O irredutível mirandês

Em Setembro de 2005 foi publicada primeira tradução de Astérix em língua mirandesa, muito por esforço de um outro irredutível chamado Amadeu Ferreira, que percebeu que com este gesto poderia fazer mais pela preservação e reconhecimento da língua do que com a organização de cem colóquios. Depois de Asterix, l Goulés, surgiu L Galaton (O Grande Fosso), já em 2007, uma edição bilingue em mirandês e francês. O ultimo álbum de Astérix (O Papiro de César, 2015), já teve edição simultânea em português e mirandês.

batatas fritas

©DR

Batatas fritas

Astérix foi o nome utilizado para baptizar uma espécie de batata de casca rosada muito cultivada em França. Tem um formato oval-alongado e maior teor de amido do que água, duas características que a tornam especialmente indicada para a fritura em palitos. É, aliás, uma espécie muito utilizada industrialmente para fazer batatas fritas pré-congeladas. O que é que isso tem a ver com o caso? Faça o favor de ler Asterix e os Belgas (1979) e verá que foram os irredutíveis os responsáveis pela invenção da batata frita.

Descobertas gastronómicas

Foi também a tribo gaulesa que, nessa mesma aventura, propôs aos belgas o interesse dos mexilhões e a sua conjugação com batatas fritas. Antes, em Asterix Entre os Bretões (1968), já tinham criado o hábito do chá, quando Panoramix ensinou os locais a fazer uma infusão. Até aí, os bretões limitavam-se a beber água quente "com um farrapinho de leite" todos os dias, pontualmente, às cinco da tarde. 
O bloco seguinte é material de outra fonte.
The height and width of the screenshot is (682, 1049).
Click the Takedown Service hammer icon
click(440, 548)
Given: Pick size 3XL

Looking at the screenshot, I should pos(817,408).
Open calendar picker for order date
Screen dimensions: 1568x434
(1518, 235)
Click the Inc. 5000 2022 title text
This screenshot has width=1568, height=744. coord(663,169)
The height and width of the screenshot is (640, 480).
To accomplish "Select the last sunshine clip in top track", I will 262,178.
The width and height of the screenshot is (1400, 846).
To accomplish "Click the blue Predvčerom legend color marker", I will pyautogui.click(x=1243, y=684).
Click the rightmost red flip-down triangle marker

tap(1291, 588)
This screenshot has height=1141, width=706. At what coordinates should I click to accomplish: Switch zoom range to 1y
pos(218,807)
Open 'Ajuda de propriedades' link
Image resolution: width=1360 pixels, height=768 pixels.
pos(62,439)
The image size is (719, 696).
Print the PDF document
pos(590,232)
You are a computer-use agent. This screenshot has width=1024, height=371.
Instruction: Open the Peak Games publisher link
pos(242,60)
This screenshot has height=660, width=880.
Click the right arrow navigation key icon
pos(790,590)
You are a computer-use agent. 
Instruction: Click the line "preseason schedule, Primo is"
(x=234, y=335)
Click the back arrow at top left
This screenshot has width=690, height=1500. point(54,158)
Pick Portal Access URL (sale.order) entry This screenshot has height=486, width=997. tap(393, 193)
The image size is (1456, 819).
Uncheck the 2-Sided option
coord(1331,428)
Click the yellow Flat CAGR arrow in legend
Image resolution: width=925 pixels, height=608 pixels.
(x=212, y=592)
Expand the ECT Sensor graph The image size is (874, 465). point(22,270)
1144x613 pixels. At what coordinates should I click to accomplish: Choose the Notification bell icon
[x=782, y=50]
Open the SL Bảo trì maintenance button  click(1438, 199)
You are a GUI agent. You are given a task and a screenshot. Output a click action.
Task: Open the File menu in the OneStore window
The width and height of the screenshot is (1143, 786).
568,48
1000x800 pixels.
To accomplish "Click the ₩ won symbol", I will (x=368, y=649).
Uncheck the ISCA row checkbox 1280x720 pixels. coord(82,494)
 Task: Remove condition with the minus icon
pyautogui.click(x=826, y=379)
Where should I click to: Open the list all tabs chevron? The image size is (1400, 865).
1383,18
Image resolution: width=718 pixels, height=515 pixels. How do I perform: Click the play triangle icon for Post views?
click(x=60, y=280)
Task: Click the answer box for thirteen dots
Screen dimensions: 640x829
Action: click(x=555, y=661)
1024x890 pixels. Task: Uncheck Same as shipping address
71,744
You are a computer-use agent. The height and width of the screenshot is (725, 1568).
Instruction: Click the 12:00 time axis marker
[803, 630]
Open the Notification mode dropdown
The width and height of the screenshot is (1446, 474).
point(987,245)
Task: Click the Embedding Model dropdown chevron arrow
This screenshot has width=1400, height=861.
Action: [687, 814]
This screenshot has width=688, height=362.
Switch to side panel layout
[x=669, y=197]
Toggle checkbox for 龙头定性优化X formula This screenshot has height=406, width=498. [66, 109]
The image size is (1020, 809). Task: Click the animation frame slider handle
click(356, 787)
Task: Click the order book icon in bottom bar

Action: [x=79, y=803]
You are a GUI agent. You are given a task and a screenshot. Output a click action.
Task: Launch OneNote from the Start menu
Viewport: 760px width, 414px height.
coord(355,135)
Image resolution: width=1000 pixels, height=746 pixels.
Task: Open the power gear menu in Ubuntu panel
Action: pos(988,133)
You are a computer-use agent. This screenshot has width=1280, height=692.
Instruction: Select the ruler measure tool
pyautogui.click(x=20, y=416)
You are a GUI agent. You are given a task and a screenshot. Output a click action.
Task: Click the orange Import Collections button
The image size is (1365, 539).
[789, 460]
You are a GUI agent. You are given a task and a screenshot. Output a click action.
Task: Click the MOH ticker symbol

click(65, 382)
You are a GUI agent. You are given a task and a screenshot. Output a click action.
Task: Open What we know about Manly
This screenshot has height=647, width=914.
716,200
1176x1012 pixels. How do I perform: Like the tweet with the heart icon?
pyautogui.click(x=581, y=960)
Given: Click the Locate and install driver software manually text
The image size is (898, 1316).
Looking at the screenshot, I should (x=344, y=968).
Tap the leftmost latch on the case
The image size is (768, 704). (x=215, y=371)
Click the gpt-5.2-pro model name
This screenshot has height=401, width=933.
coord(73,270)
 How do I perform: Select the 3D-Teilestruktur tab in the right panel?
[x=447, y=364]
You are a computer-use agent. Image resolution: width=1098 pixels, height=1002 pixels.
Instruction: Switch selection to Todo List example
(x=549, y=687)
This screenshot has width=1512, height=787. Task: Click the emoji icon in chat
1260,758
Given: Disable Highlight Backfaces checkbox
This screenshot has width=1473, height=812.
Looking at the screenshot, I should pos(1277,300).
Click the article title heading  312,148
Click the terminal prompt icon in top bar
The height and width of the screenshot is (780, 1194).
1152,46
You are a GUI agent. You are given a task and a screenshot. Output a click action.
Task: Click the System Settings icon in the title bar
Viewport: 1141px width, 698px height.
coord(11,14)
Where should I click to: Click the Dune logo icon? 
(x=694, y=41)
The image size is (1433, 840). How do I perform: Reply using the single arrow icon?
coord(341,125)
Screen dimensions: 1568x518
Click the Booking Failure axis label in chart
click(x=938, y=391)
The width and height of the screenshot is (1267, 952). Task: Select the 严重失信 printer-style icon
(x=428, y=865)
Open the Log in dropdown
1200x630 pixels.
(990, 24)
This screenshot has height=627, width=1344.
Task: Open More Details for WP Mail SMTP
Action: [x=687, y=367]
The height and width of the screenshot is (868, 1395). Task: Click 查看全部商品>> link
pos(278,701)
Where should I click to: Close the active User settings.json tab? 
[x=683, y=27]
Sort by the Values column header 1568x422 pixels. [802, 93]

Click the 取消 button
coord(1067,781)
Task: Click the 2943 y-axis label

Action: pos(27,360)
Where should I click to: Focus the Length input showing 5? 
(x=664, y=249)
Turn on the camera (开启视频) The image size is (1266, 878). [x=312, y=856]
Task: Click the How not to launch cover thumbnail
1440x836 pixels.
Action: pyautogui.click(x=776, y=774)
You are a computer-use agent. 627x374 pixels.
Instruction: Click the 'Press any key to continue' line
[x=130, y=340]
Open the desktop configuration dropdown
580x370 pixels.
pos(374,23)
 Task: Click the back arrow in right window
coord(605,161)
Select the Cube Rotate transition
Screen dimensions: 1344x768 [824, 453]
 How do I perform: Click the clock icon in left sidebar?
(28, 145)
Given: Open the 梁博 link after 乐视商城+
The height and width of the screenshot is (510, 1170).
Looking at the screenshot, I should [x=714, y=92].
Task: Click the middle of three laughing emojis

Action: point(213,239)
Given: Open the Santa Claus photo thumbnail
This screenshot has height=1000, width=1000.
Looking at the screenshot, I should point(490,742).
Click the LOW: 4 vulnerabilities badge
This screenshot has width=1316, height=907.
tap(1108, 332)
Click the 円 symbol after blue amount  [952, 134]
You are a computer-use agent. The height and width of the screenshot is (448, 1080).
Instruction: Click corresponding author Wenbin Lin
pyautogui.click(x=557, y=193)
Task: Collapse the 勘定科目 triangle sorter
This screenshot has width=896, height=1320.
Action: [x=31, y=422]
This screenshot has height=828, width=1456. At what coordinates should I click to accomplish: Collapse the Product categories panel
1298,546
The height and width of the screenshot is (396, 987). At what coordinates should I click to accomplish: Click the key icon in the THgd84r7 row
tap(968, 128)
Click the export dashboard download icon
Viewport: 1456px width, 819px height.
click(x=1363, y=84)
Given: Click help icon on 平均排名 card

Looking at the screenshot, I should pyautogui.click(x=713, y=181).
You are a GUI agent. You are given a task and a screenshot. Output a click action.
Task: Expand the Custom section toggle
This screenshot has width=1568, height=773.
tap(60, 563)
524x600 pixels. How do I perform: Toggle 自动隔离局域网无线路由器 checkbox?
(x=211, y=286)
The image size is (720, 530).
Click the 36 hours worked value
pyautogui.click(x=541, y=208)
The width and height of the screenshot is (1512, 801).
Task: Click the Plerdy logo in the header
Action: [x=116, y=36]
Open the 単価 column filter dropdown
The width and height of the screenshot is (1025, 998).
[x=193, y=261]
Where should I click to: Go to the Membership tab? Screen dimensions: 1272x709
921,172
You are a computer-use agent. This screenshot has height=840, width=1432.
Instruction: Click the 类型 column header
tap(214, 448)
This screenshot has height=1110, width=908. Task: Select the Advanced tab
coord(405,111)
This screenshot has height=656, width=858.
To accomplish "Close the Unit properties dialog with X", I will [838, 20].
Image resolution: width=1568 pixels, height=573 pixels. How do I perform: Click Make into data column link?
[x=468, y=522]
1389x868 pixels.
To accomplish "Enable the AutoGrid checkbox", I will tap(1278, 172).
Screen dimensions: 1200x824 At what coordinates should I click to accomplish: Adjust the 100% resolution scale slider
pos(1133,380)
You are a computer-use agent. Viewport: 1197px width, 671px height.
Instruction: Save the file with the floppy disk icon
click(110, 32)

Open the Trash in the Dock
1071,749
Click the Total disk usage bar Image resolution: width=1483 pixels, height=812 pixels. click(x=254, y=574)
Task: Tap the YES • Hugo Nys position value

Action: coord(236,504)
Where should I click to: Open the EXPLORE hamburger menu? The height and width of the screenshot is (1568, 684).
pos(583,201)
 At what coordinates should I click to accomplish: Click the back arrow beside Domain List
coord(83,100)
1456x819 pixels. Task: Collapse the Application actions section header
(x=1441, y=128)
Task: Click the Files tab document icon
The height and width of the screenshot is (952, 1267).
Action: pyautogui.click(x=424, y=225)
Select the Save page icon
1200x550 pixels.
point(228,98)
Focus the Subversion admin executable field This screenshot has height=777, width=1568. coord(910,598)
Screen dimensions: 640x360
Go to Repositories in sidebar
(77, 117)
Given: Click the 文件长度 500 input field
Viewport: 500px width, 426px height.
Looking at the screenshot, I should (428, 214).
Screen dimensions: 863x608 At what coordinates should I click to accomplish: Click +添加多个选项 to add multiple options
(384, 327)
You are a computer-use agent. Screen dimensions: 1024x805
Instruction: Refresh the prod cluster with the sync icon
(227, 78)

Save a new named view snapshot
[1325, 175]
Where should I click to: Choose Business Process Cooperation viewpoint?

prancha de asterix e o adivinho e pintura de rambrandt

©DR

prancha de asterix e o legionário e pintura de theodore Gericault

©DR

Pintura

Das muitas referências culturais que Goscinny sempre enfiou nas suas histórias e Uderzo encriptou nas suas pranchas, a pintura é talvez das mais fascinantes, até porque mais camuflada.  Eis dois exemplos, que podem abrir o apetite para este novo álbum ilustrado de Uderzo. Numa das cenas de O Adivinho (1972), pode apreciar-se uma reprodução caricatural muito clara de Lições de Anatomia, de Rembrandt. Noutra prancha, de Asterix o Legionário (1966), encontramos A Jangada de Medusa, de Theodore Gericault.